The Mercedes Formula 1 team will not seek to impose any limits on Lewis Hamilton and Nico Rosberg racing each other despite their Spanish Grand Prix collision.

In the most costly flashpoint of their often fractious relationship so far, both Rosberg and Hamilton were eliminated on lap one of the Barcelona F1 race.

Hamilton got a run on his teammate – who had taken the lead around the outside of Turn 1 at the start – after Rosberg lost power because he was in the wrong engine mode. But as Rosberg defended out of Turn 3, Hamilton was put on the grass and spun into his teammate.

Mercedes had maintained its “free to race” policy after the duo’s last significant collision in the 2014 Belgian GP, and team boss Toto Wolff said events in Spain would not change that.

“We have moved on from Spa in 2014 and it was a completely different situation in the team back then,” he said. “By continuing with the approach of letting them race it was clear that eventually this could happen. And we will continue to let them race.
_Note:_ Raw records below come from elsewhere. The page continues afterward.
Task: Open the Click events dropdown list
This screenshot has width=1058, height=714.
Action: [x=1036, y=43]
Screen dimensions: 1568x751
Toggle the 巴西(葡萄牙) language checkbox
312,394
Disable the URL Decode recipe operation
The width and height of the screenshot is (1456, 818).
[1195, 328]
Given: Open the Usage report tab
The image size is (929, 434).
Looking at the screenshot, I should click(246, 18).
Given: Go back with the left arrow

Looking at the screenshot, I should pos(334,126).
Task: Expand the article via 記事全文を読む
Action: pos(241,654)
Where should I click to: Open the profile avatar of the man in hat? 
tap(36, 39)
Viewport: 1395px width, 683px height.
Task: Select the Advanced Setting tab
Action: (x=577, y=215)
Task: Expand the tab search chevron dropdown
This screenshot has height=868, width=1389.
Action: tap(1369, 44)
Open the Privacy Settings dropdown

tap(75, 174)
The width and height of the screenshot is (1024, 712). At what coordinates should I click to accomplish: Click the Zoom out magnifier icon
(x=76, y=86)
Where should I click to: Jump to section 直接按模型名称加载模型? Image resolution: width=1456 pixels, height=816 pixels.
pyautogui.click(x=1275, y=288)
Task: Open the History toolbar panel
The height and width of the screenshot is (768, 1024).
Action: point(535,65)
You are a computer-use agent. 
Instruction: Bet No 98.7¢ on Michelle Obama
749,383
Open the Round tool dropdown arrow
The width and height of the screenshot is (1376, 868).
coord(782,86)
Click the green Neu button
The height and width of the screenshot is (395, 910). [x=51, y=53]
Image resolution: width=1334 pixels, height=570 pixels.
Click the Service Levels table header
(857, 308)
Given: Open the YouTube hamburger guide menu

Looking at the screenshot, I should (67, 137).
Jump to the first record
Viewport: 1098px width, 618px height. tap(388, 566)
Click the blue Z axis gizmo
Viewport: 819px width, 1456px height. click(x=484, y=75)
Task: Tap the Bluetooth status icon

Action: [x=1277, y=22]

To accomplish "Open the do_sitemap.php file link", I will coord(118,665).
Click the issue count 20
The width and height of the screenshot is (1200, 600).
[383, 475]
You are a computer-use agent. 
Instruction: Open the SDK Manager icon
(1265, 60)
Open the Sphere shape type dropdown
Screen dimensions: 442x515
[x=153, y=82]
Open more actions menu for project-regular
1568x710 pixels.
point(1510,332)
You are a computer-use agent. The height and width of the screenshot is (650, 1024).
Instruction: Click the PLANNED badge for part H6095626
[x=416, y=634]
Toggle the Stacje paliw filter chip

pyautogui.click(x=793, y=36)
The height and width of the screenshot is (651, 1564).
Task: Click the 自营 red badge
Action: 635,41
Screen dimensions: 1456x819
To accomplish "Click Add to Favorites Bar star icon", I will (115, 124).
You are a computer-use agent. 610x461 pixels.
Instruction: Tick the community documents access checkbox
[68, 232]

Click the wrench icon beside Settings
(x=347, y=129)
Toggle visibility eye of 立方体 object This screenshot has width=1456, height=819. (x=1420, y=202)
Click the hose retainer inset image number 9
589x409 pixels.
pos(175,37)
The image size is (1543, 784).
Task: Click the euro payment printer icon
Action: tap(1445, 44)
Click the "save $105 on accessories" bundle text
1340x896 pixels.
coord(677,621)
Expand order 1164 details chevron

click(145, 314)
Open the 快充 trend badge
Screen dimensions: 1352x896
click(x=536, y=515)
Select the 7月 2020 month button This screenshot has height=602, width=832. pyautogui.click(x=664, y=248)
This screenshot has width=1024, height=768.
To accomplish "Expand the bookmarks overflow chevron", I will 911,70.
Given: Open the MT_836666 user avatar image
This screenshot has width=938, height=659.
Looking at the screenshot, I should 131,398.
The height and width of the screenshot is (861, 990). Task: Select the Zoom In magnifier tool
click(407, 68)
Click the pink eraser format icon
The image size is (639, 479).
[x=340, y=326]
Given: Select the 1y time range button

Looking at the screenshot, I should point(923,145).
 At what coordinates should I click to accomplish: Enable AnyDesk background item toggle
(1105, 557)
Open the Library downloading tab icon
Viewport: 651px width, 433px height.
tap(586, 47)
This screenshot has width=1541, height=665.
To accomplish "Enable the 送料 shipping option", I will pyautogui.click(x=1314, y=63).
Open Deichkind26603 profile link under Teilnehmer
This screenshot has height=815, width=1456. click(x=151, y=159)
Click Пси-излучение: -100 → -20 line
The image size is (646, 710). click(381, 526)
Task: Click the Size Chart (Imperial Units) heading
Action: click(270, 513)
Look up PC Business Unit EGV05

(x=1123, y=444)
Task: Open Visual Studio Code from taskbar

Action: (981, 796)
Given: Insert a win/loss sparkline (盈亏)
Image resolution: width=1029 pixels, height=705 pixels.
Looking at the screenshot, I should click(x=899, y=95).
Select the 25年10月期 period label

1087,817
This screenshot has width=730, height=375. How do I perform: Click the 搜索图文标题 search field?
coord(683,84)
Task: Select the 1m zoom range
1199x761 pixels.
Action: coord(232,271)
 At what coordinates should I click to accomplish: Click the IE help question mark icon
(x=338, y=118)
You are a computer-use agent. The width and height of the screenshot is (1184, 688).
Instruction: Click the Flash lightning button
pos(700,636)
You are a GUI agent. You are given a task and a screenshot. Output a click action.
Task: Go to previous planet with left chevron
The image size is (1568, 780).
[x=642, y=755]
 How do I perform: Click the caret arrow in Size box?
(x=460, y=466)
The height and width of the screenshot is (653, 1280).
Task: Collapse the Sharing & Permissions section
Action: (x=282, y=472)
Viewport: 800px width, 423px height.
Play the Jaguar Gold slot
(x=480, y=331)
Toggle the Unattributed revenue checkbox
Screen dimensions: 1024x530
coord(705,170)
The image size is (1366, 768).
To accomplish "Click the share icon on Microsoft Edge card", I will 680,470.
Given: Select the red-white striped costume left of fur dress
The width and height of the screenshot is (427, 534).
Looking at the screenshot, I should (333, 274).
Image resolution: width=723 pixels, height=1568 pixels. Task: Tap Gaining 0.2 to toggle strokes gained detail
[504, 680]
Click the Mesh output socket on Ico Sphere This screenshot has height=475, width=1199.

“Today was just a couple of unfortunate coincidences that ended up in us losing as a team.”


Wolff called the double retirement “lesson enough” for the drivers and will not be imposing any form of internal punishment, in contrast to the sanctions Rosberg received for the Spa incident.

“It’s painful for them to see that we have lost what could’ve been a great result,” Wolff said. “What I said to the two of them is that fundamentally, they are sitting in the cars. They are responsible for bringing those cars home and they failed to bring those cars home today. And I don’t want to go any further.”

He felt Rosberg’s incorrect engine setting further complicated the situation.

“It explains why everything went so quickly, because there was such a discrepancy in speed that they needed to make a decision in a split second and that ended up in Lewis hitting Nico,” Wolff said. “Nico closed up the inside with what looked to be a clean maneuver. Lewis chose to go that side and ended up on the grass and lost the car. That was it.”

Wolff insisted the crash would not impact on his drivers’ relationship in future races, while admitting the atmosphere was currently tense.

“You can’t expect them to just be easy about it,” he said. “Each of them is going to have an opinion. This is how racing drivers function and we can’t expect them to react any differently.

“But, I am 100 percent sure it’s not going to influence in a negative way their relationship going forward.”